There's a new, unique and sassy little joint in town that goes by the name of Rockefeller. Aesthetically speaking, the oyster and champagne bar has the same kind of idiosyncratic sophistication that Holly Golightly has. Chandeliers that may have easily made it onto the set of The Great Gatsby hang in a stripped-back loft housing a combination of leather and wooden furnishing. Vinyl records from the likes of Curtis Mayfield, The Alan Parsons Project and Velvet Underground are lazily stacked in crates and await their turn on the turntables. Waiters are dressed in goofy smiles, bow ties and jeans.
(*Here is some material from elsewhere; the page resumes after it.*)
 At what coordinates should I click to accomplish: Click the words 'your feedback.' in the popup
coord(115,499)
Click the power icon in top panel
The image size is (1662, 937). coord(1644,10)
Meals are anywhere from $16 upwards, and staying within a reasonable ambit from that mark, but the real wallet inverter is the wine and champagne list. A bottle of Krug champagne goes for a cool $1690. Although quite tempted to order one, a combination of having a cold and feeling slightly dubious as to whether I could keep a straight face while claiming a $1690 business expense from the boss made me reconsider, just. For those still wanting a sip of the high life, a flute of Krug goes for $55. On the lower end of the champagne scale you can order yourself a flute of La Chapelle for a comparatively reasonable $18. For those who don't want to drink champagne in a champagne and oyster bar, the menu also offers a very condensed and rather extensive list of French wines on offer, all paired with little charming descriptors that are worth the read.
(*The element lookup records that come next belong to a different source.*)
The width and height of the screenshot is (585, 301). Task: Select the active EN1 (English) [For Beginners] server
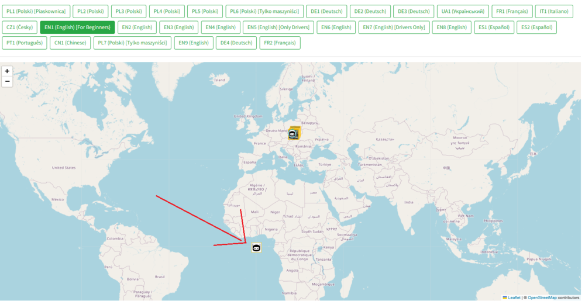click(x=77, y=27)
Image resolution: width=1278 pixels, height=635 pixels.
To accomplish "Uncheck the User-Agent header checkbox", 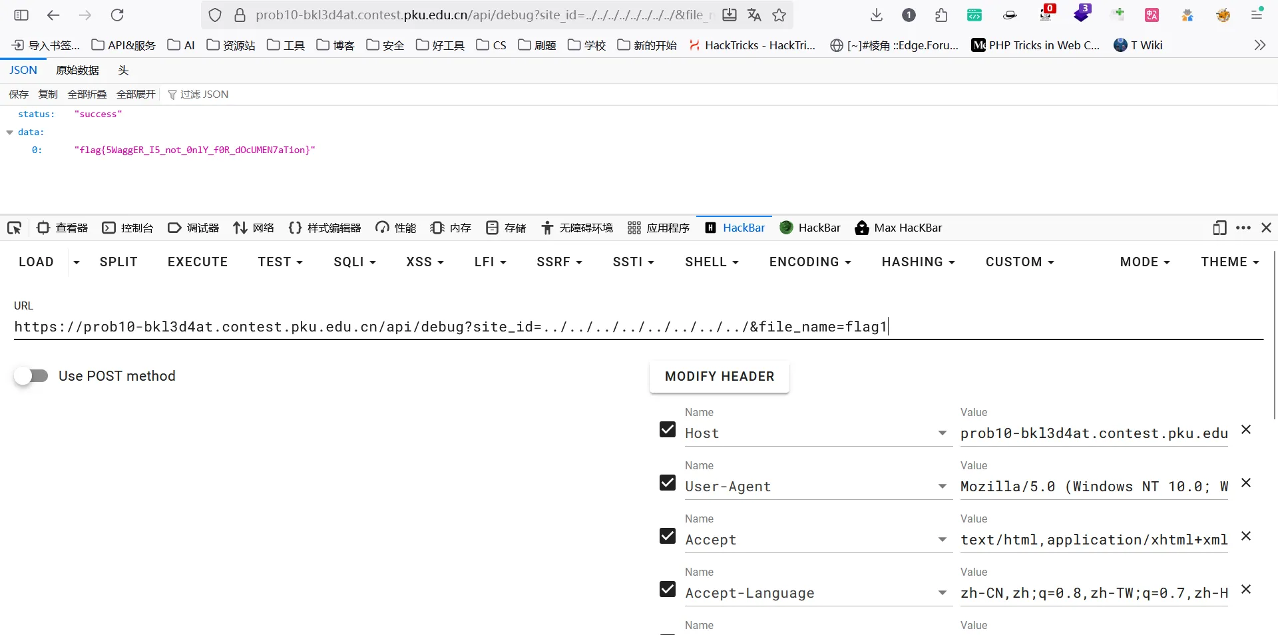I will tap(668, 483).
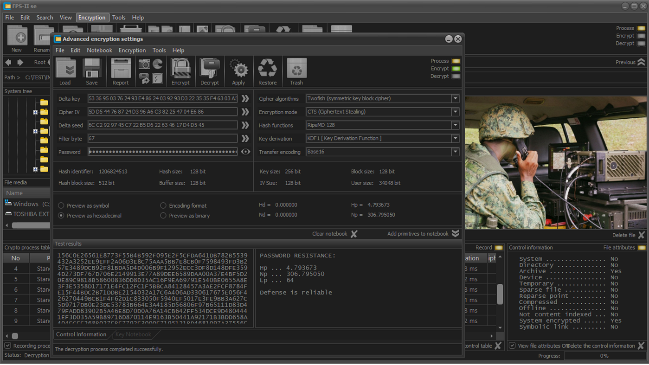Switch to the Key Notebook tab
Image resolution: width=649 pixels, height=365 pixels.
[x=133, y=334]

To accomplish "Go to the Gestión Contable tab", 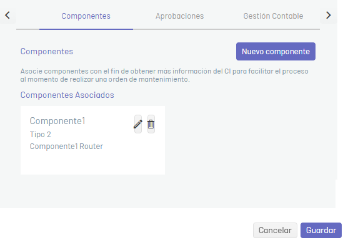I will (273, 16).
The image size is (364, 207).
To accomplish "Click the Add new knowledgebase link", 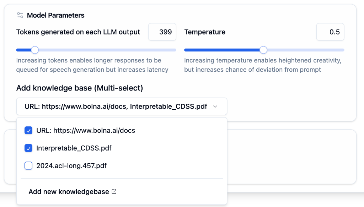I will click(69, 191).
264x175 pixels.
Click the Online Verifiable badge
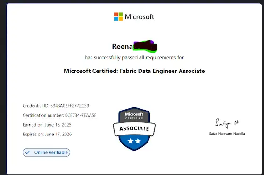46,152
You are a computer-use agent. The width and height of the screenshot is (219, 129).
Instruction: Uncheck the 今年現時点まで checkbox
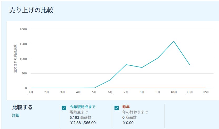(64, 108)

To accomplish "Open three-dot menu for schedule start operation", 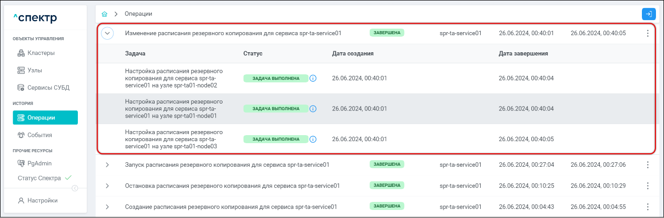I will click(x=647, y=165).
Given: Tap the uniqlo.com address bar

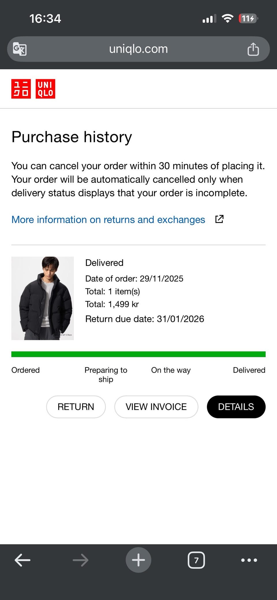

But back to the food. Rockefeller's culinary offering has a distinct seafood theme – sashimi, crab paired with kimchi inside brioche buns, vongole and oysters all make their appearances on the menu. I sampled the Power Trip – a combination of three oysters for $11. These were the Te Matuku, Orongo and Kaipara served "undressed and untouched" with lemon and mignonette. Like any decent oyster bar, Rockefeller rotates their oysters according to the season and freshly shucks them on site, which also means that you'll be getting a different Power Trip on each visit. Unlike other oyster bars, I was also proudly presented with an optional array of Tabasco sauces to bathe the oysters in as well, should I feel the need. I didn't, but it was a little bit charming in a perplexing way. Much like their duck fat chips served with both Heinz tomato sauce and truffle aioli sides. Imagine having those with a bottle of Krug. Very Golightly.
With the right kind of personality, quality of goods and a distinct uniqueness, Rockefeller has all the makings of a well-trodden staple bar of Auckland and is well worth the visit.